● **Goal of the exercise**
Your answer must be an exact copy of the lines from the one containing "Given: Click the purchased themes blue icon" through the last line of the records below, with no pictures; please include nothing else.

● **Record set**
• • • • •

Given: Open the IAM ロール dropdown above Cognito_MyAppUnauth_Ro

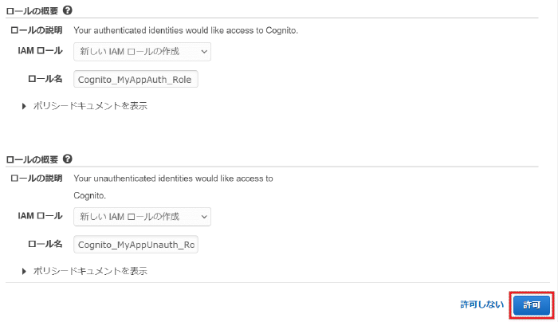Looking at the screenshot, I should (x=142, y=216).
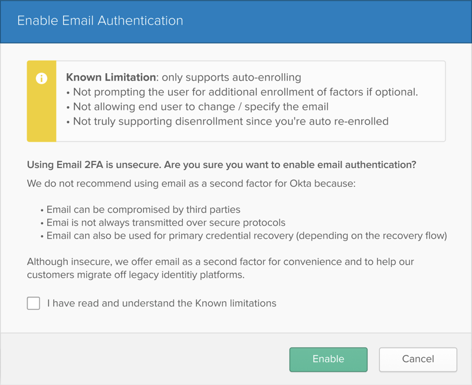Confirm with the green Enable button
The image size is (472, 385).
pyautogui.click(x=329, y=360)
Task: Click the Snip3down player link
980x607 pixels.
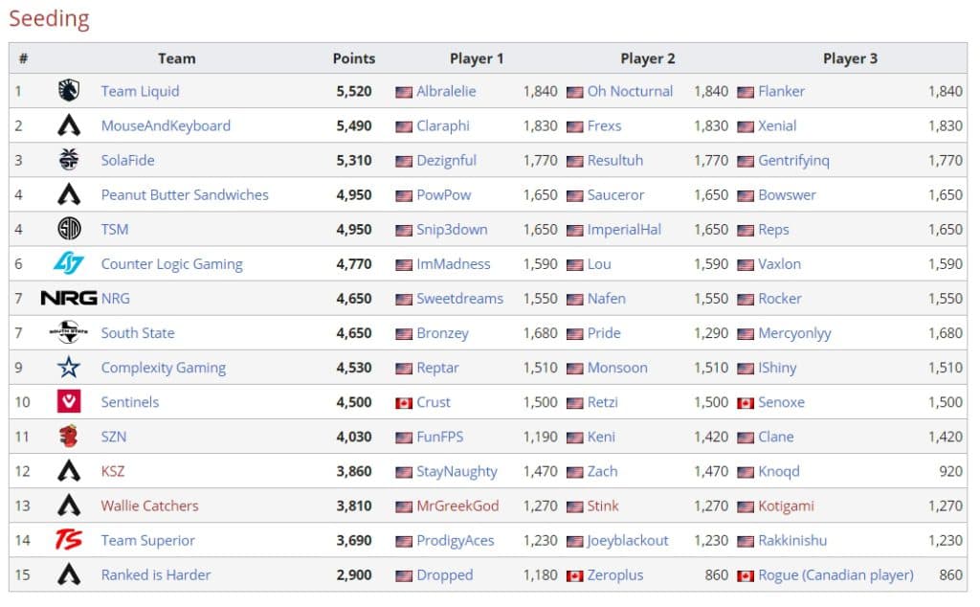Action: pos(450,229)
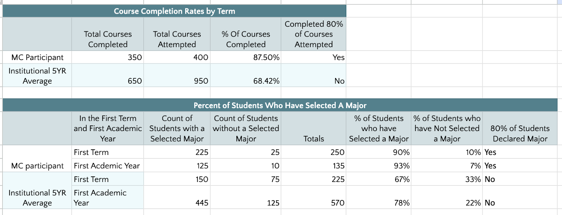
Task: Select the "Totals" column header
Action: point(314,139)
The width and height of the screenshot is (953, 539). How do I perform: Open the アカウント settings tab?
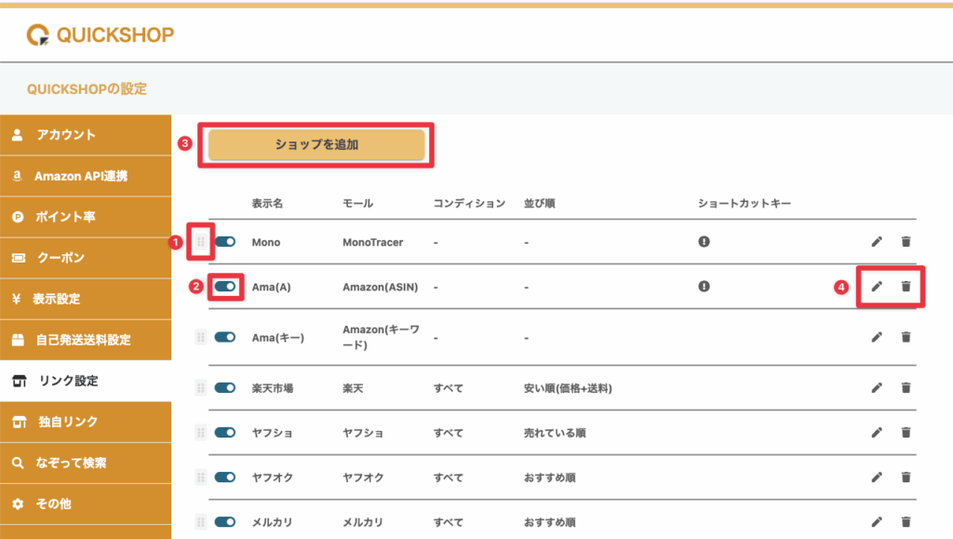pos(86,135)
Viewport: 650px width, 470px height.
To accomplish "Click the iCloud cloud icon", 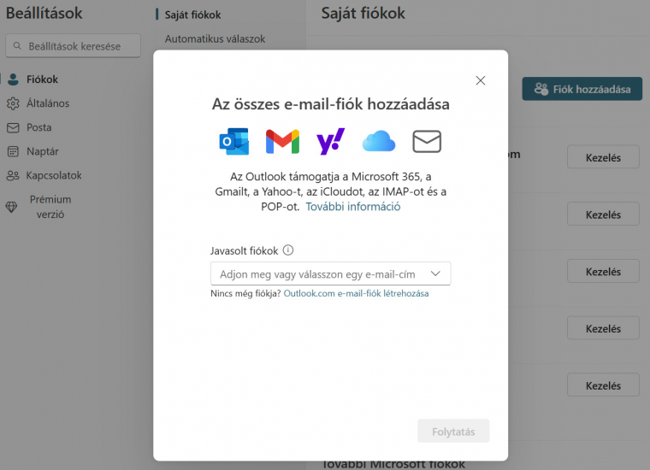I will coord(378,141).
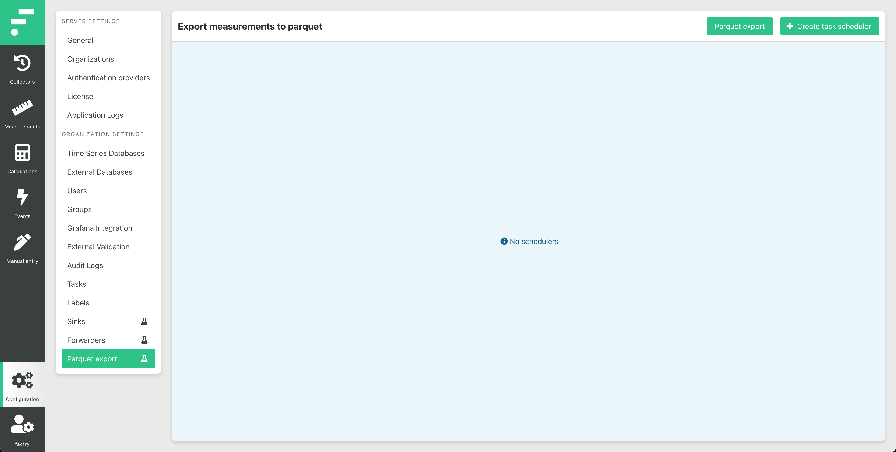Expand Authentication providers settings
Viewport: 896px width, 452px height.
(108, 77)
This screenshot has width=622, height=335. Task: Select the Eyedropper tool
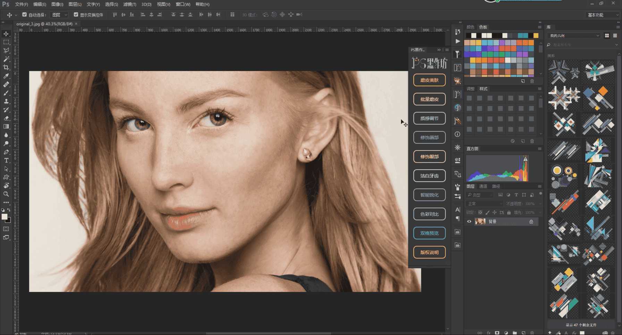(6, 76)
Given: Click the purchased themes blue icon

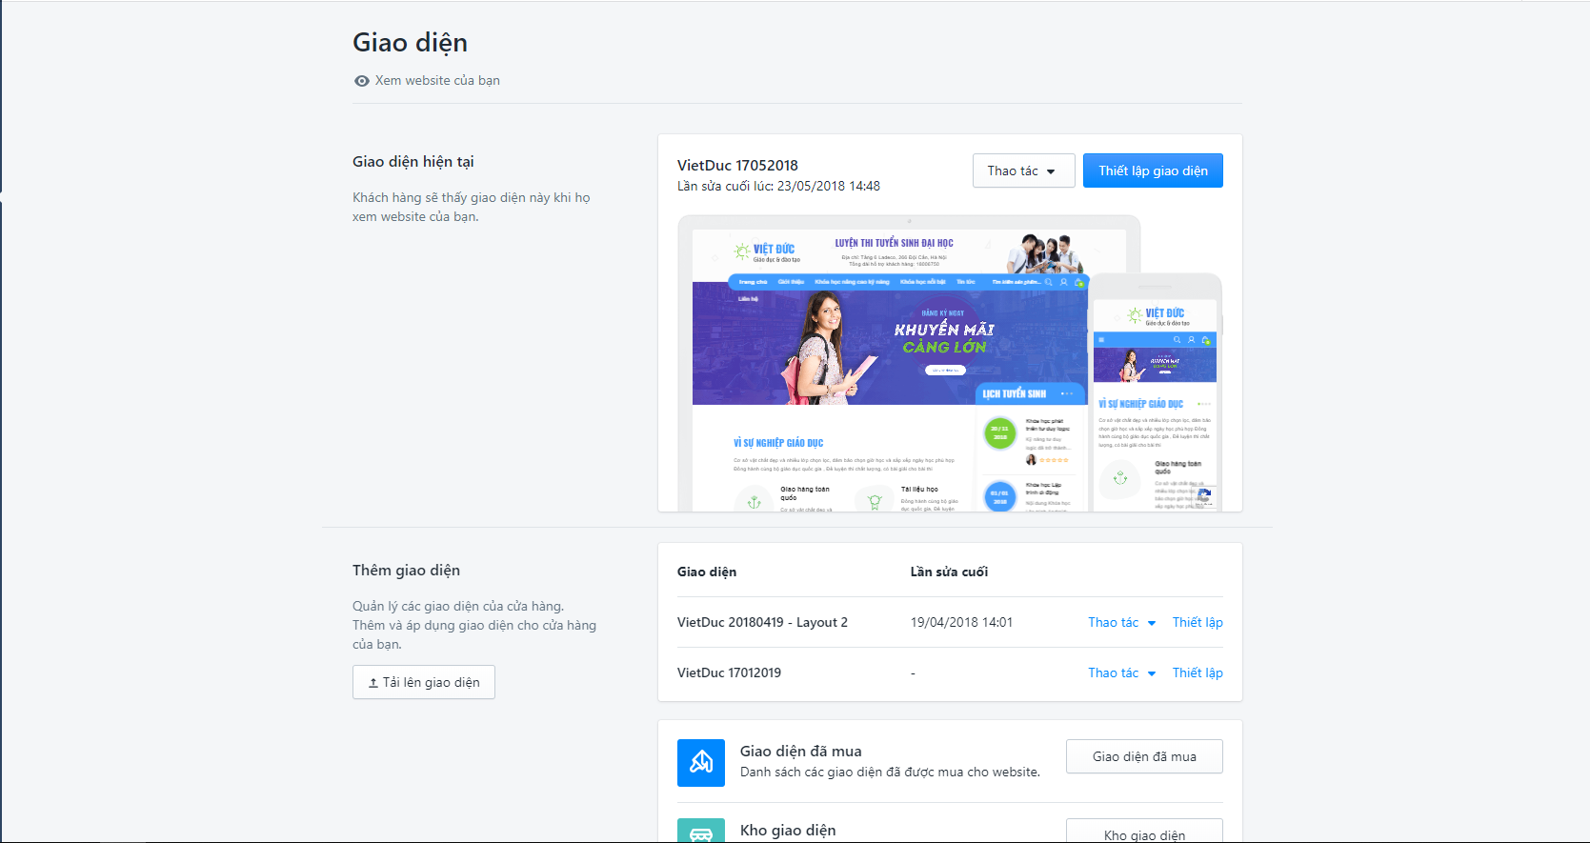Looking at the screenshot, I should click(701, 763).
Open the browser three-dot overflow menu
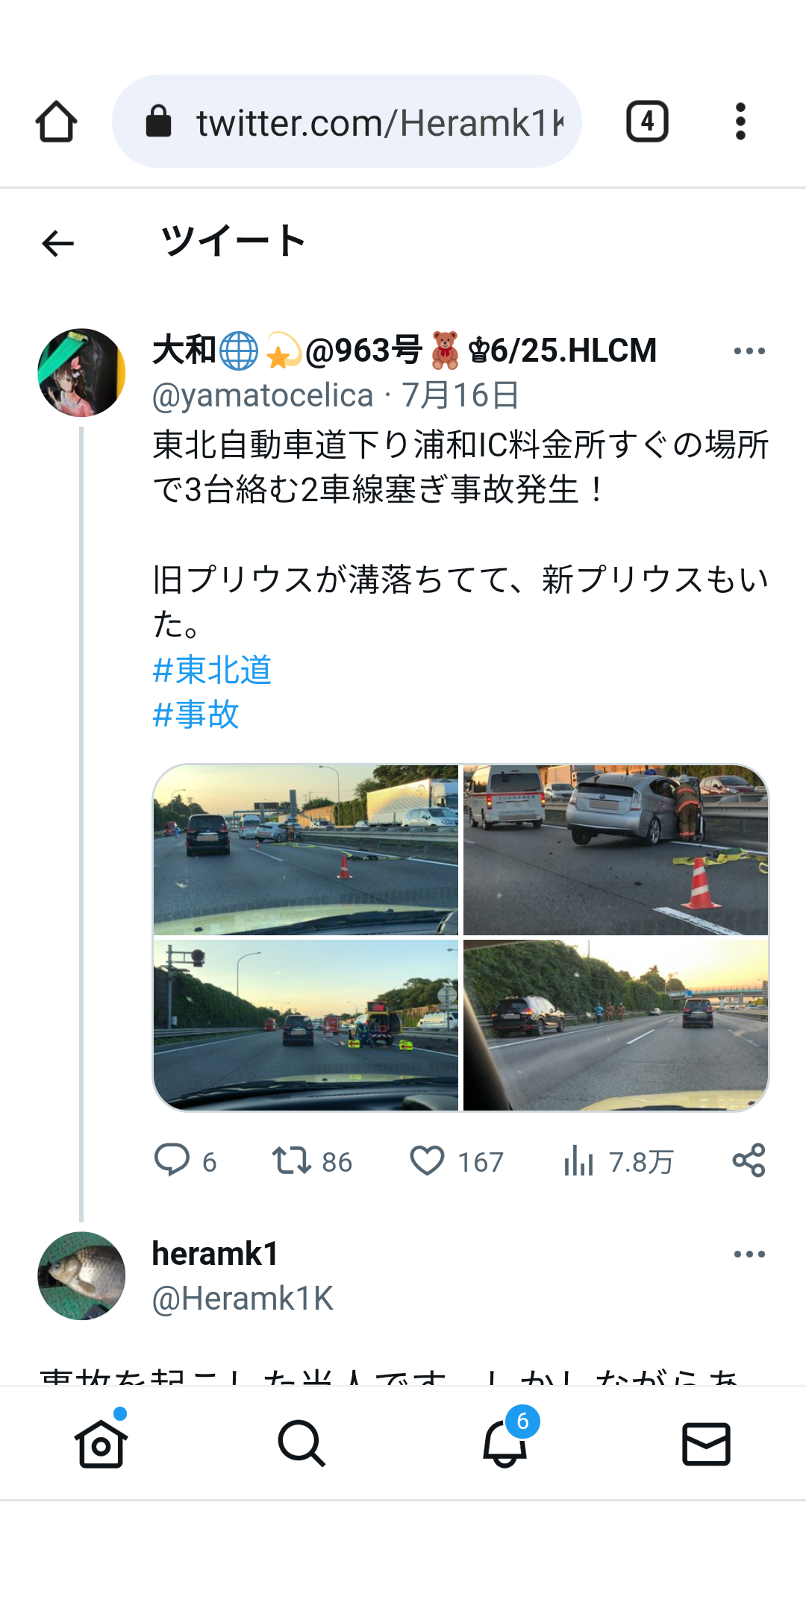 tap(740, 122)
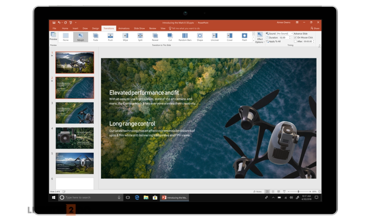Open the Effect Options dropdown
This screenshot has height=221, width=369.
[260, 38]
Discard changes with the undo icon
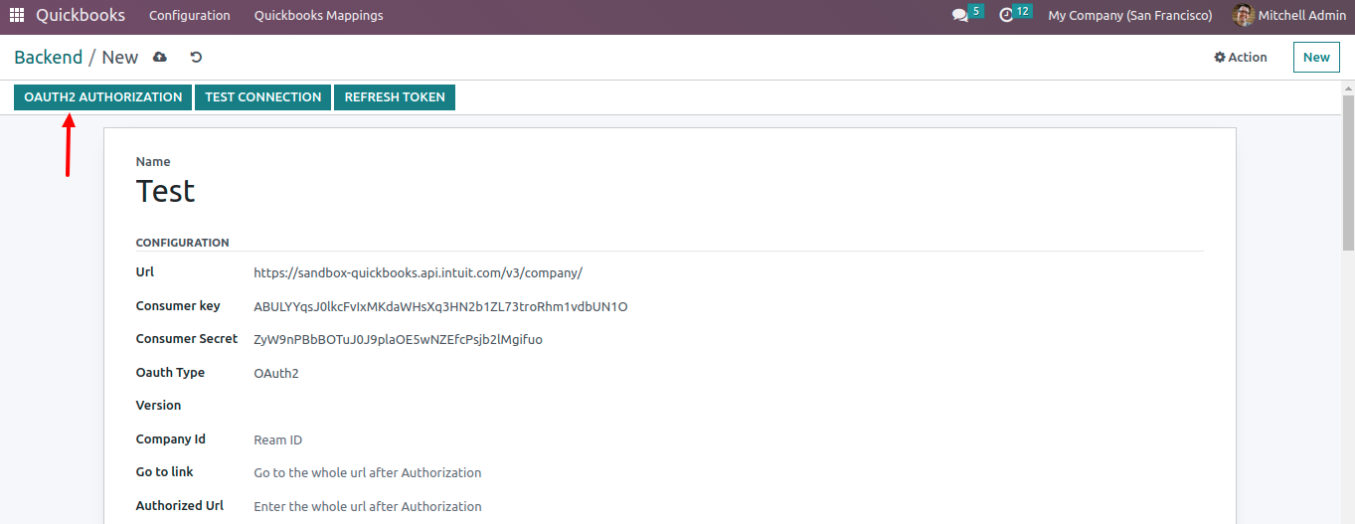The width and height of the screenshot is (1355, 524). 196,58
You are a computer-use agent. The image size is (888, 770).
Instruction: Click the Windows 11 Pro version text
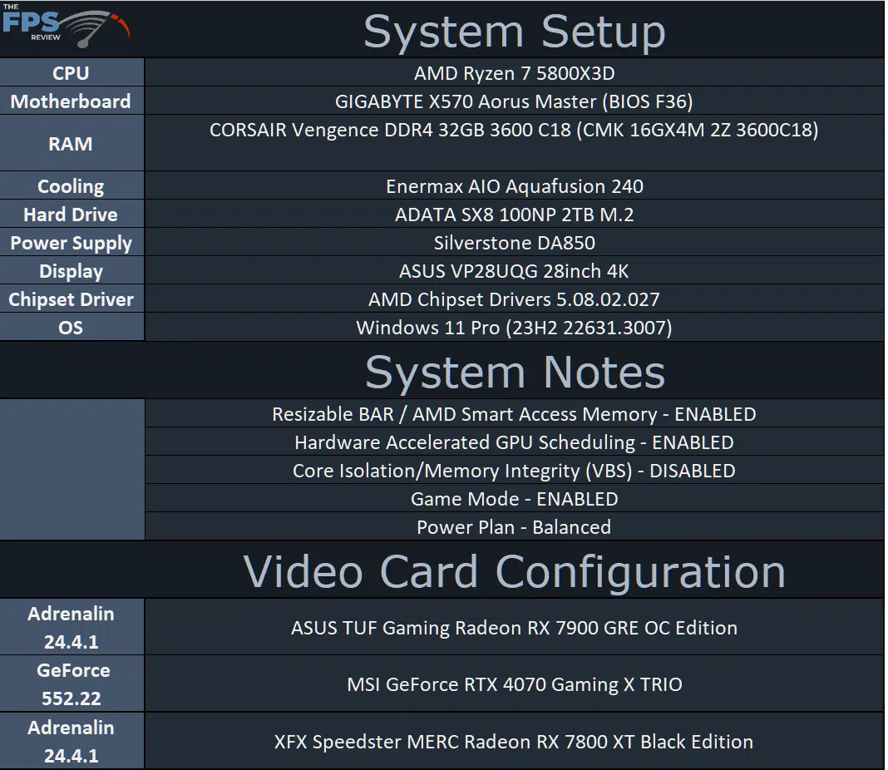tap(514, 328)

• • • • •

● **Response area**
Given: Click the purchased themes blue icon

Looking at the screenshot, I should click(701, 763).
Open the browser three-dot overflow menu
 tap(740, 122)
Open the Effect Options dropdown
This screenshot has height=221, width=369.
[260, 38]
Discard changes with the undo icon
The width and height of the screenshot is (1355, 524). 196,58
You are a computer-use agent. The image size is (888, 770).
Instruction: Click the Windows 11 Pro version text
tap(514, 328)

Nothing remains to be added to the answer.